• _Task statement_: Could you pull out, word for word, the stretch from "I can’t access" through "indistinguishable from 50 %." in the commentary on research findings below?

• _Passage provided_:
● ● ●

I can’t access the primary source for Beniston but his conclusion seems rather overblown. Every limited time series with a definite cut-off at the beginning will produce ever increasing extremes in both directions. So during the fifties half of these were new minima, which seems low, since they fall in the middle of three decades of a known and well recorded decrease in average temperature. In the single recent year Beniston has picked out the proportion of minima is smaller, but it’s still 40 % of all extremes. In an environment as noisy as this, 40 % in a single year is indistinguishable from 50 %.

Cai et al.’s results are based on computer models alone, the one tool most amenable to junk science and unintentional or unconscious tweaking towards achieving an intended goal. If this temperature dependency is real, it ought to be visible in the Roman and Medieval optima and discernible through archaeology. If it can be shown to have occurred then, I’ll believe the projections for our future but not before.

Kim, Kim & Kim introduce a wonderful new lightweight and high-strength material. Its high ductility and astonishing strain hardening greatly aids the design of constructions with predictable and fail-safe failure modes. That said I’m dismayed at the suggested use for automobiles. The VW Golf I weighed 750 kg and when damaged could easily and safely be welded in any backyard. The current model weighs nearly twice as much at 1150 kg and, contrary to what the abstract implies, that is not due to a rise of structural material but to unimaginable loads of junk and extras no sane driver would ever want to have in his car. The load bearing structure gets lighter by the year and already today the carefully heat treated high tensile materials can be neither welded nor brazed without becoming brittle and losing all its strength, making private repairs downright suicidal. Every little mishap today results in the complete replacement of half the structure. You can and probably should make airliners and nuclear reactors that way but not things in everyday use by ordinary people.

● ● ●

• _Rows_:

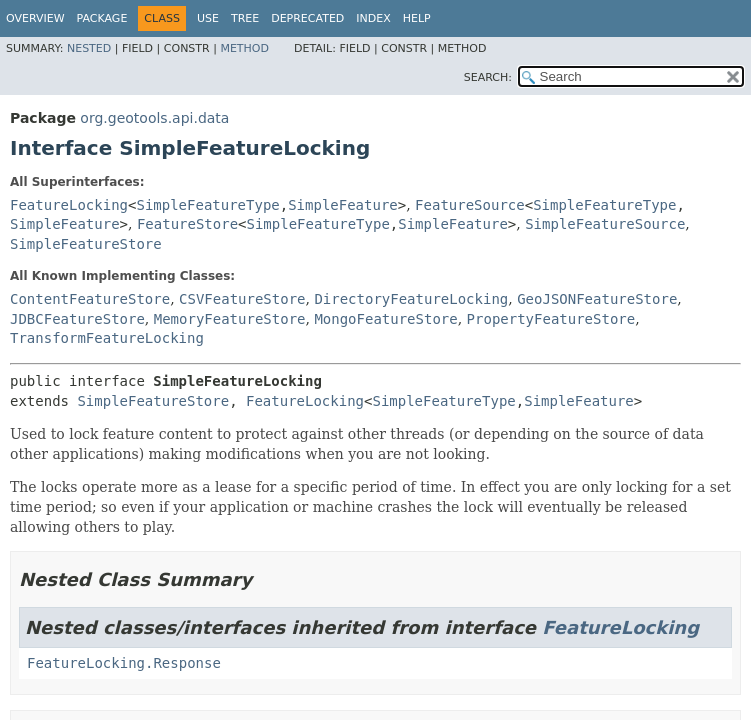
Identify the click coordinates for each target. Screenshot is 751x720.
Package (102, 18)
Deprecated (307, 18)
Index (373, 18)
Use (208, 18)
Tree (245, 18)
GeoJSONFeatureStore (597, 299)
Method (244, 48)
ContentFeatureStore (90, 299)
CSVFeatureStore (242, 299)
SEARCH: (488, 77)
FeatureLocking (69, 205)
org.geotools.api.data (154, 118)
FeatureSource (470, 205)
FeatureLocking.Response (124, 663)
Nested (89, 48)
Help (417, 18)
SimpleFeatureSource (605, 224)
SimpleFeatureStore (86, 244)
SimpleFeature (343, 205)
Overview (35, 18)
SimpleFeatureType (207, 205)
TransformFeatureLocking (107, 338)
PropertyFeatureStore (551, 319)
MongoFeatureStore (385, 319)
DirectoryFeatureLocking (411, 299)
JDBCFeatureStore (77, 319)
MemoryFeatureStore (230, 319)
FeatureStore (187, 224)
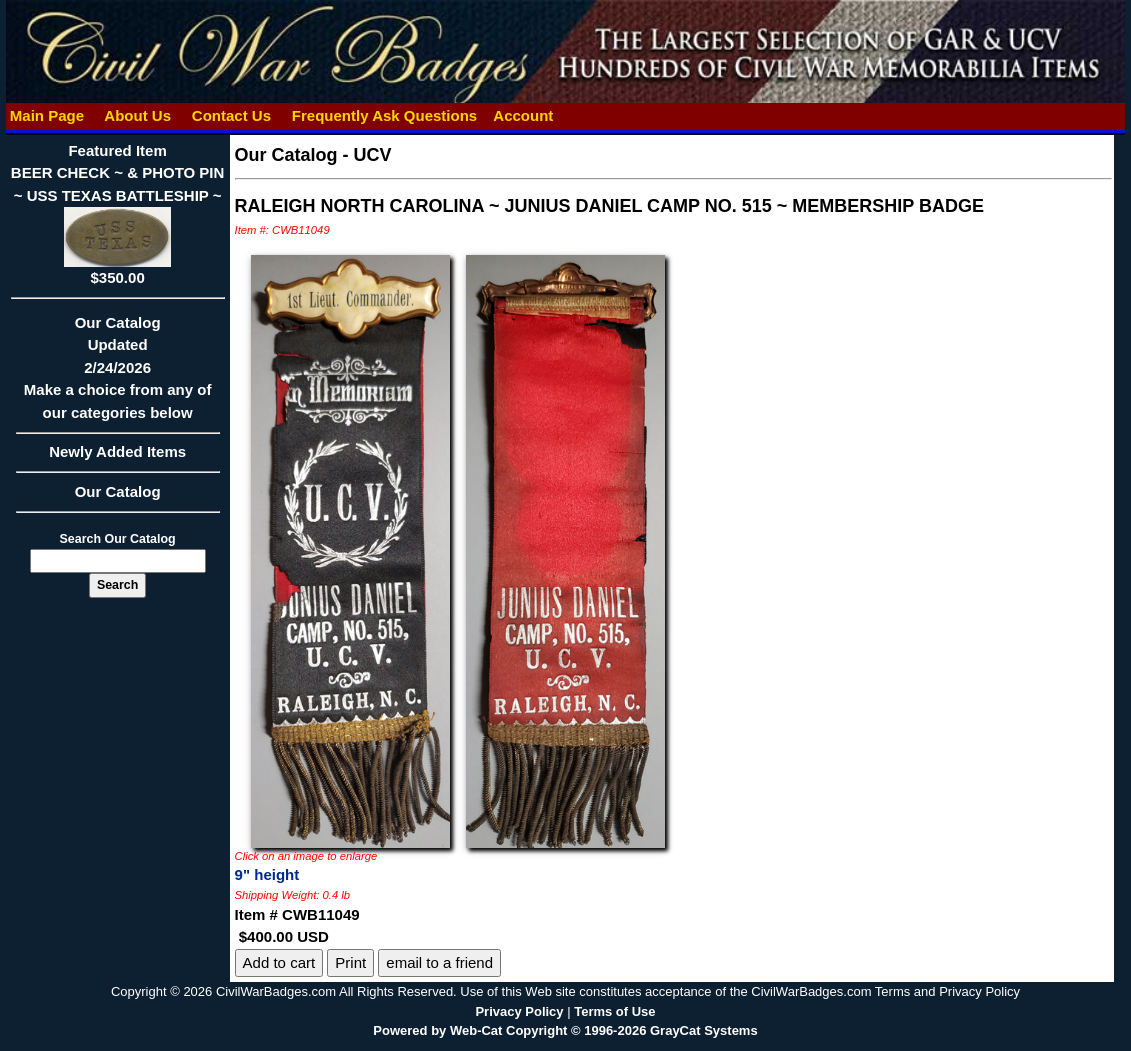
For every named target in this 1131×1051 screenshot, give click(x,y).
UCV (373, 155)
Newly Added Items (118, 458)
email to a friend (439, 962)
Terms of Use (614, 1011)
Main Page (47, 115)
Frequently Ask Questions (385, 115)
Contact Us (232, 115)
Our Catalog (118, 491)
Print (350, 962)
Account (523, 115)
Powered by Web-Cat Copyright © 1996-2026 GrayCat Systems (565, 1030)
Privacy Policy (519, 1011)
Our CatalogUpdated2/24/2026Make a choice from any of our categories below (118, 374)
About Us (138, 115)
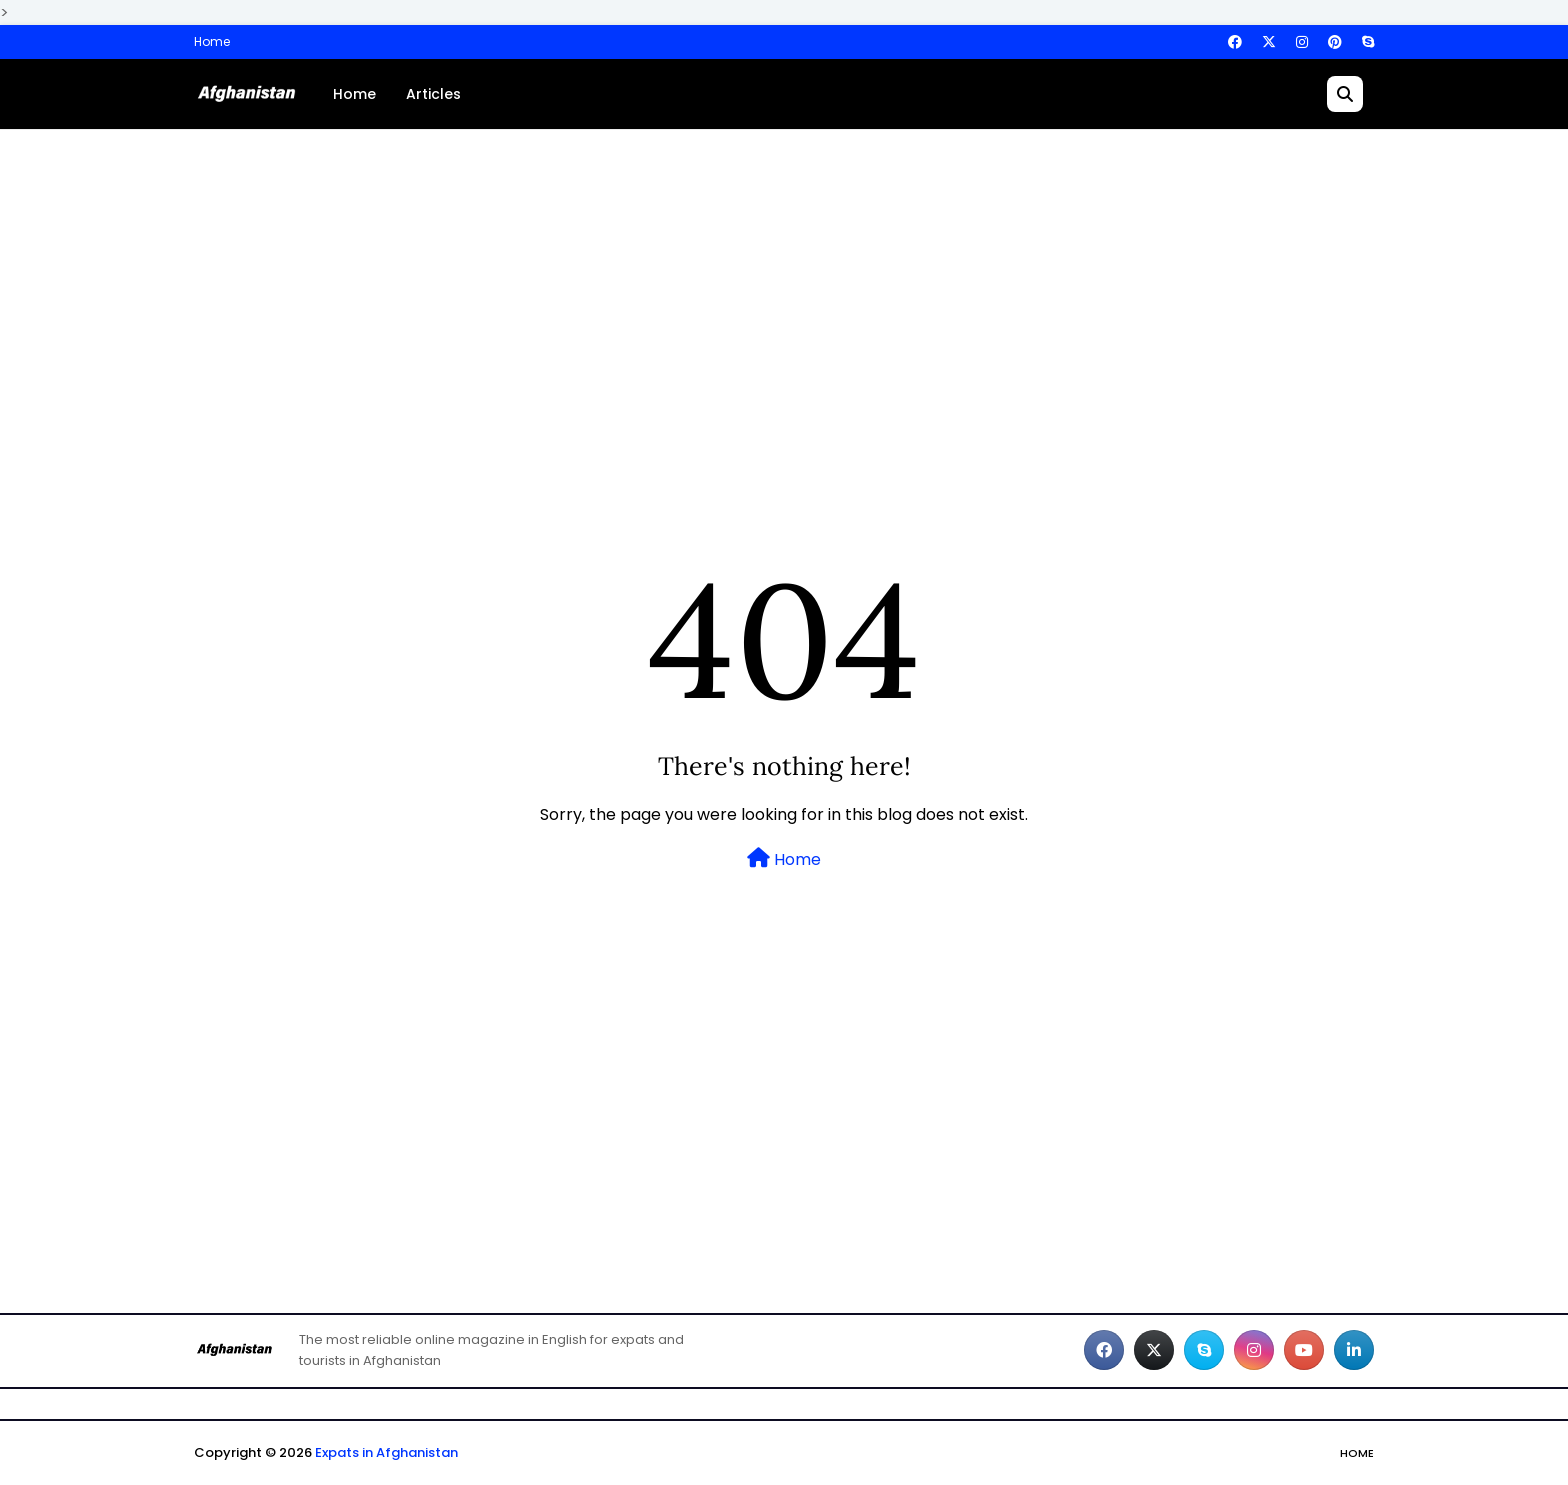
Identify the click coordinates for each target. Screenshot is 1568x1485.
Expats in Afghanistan (386, 1452)
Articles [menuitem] (433, 94)
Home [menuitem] (354, 94)
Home (212, 41)
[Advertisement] (784, 300)
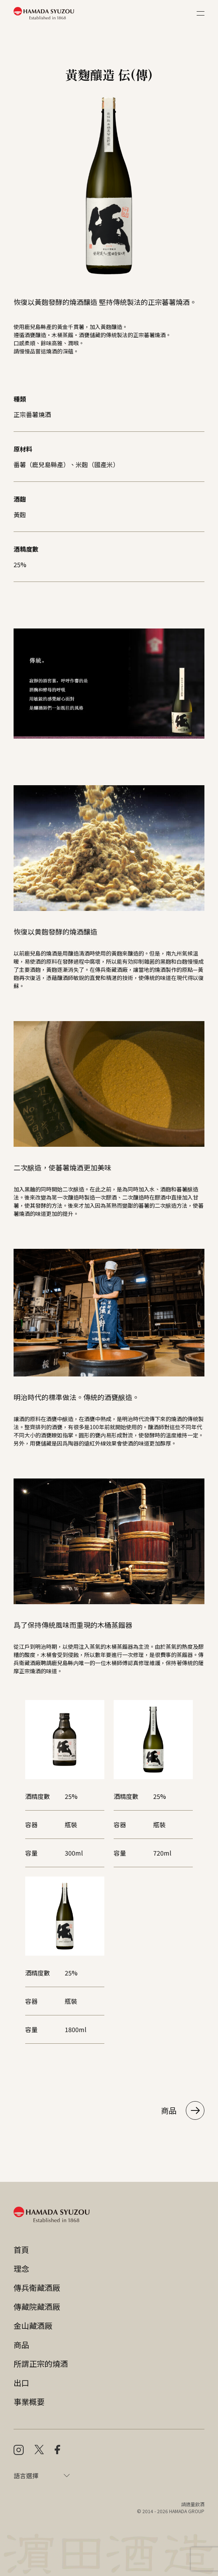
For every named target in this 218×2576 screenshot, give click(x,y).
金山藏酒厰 (33, 2325)
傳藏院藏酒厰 (37, 2306)
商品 (182, 2110)
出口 (21, 2382)
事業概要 (29, 2401)
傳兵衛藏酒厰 (37, 2287)
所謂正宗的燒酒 (41, 2363)
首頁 (21, 2249)
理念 (21, 2268)
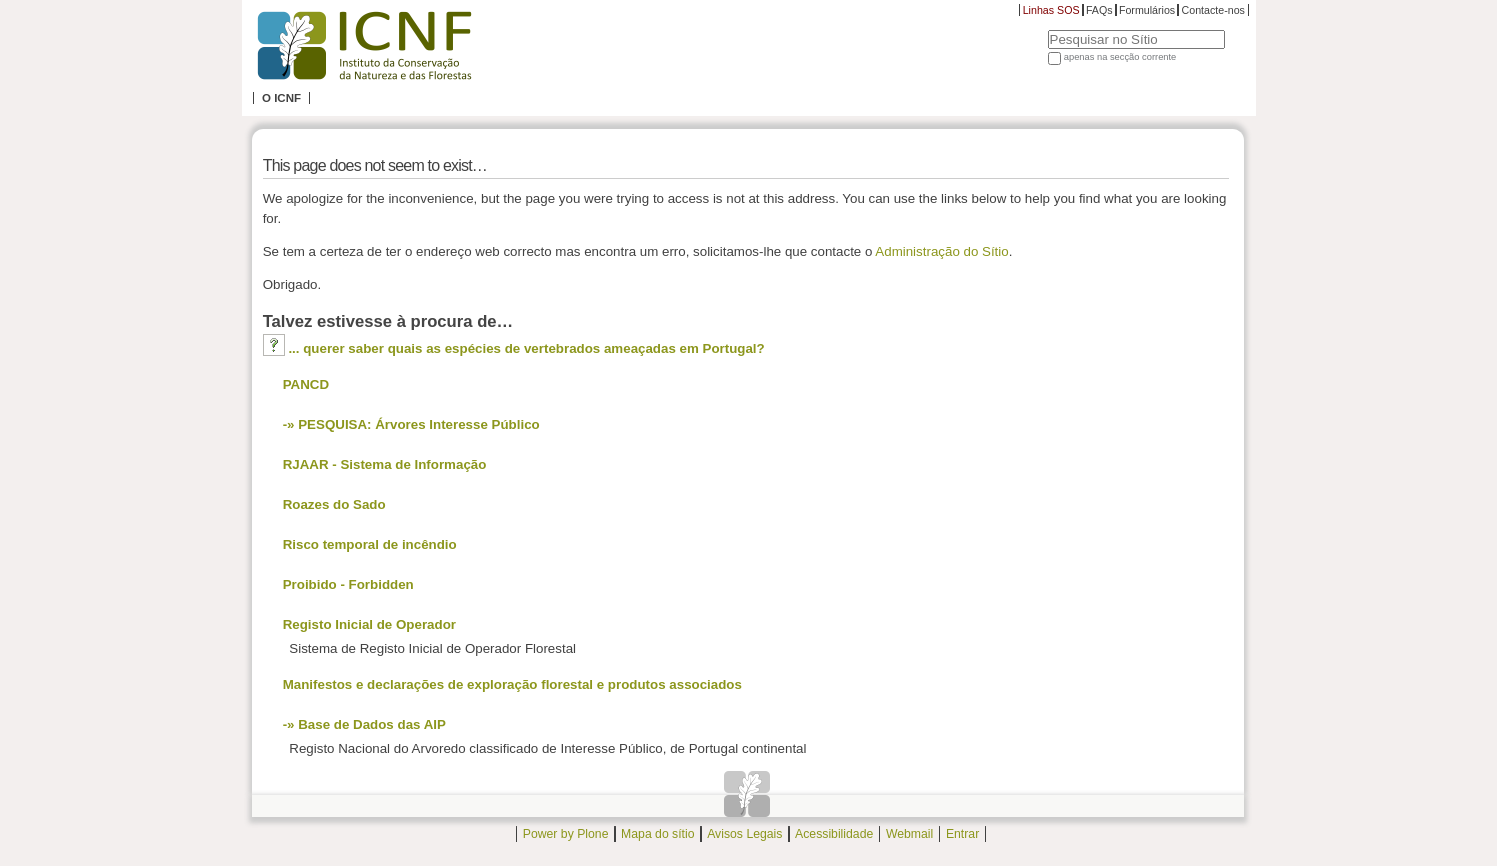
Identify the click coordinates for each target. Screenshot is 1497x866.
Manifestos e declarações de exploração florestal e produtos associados (512, 684)
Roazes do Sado (334, 504)
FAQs (1099, 10)
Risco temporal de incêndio (370, 544)
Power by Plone (566, 834)
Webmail (909, 834)
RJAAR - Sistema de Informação (385, 464)
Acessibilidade (834, 834)
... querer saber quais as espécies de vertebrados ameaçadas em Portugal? (526, 348)
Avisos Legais (744, 834)
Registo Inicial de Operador (369, 624)
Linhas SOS (1051, 10)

● ● ●

• _Response to the exercise_:
I can’t access the primary source for Beniston but his conclusion seems rather overblown. Every limited time series with a definite cut-off at the beginning will produce ever increasing extremes in both directions. So during the fifties half of these were new minima, which seems low, since they fall in the middle of three decades of a known and well recorded decrease in average temperature. In the single recent year Beniston has picked out the proportion of minima is smaller, but it’s still 40 % of all extremes. In an environment as noisy as this, 40 % in a single year is indistinguishable from 50 %.